Source records:
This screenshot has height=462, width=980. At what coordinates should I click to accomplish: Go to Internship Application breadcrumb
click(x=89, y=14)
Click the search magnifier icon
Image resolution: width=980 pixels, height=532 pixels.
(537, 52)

Directions for this task - An exact copy of the data is needed.

Exercise response -
This screenshot has height=462, width=980. At what coordinates should I click to accomplish: Go to Internship Application breadcrumb
click(x=89, y=14)
Click the search magnifier icon
Image resolution: width=980 pixels, height=532 pixels.
(537, 52)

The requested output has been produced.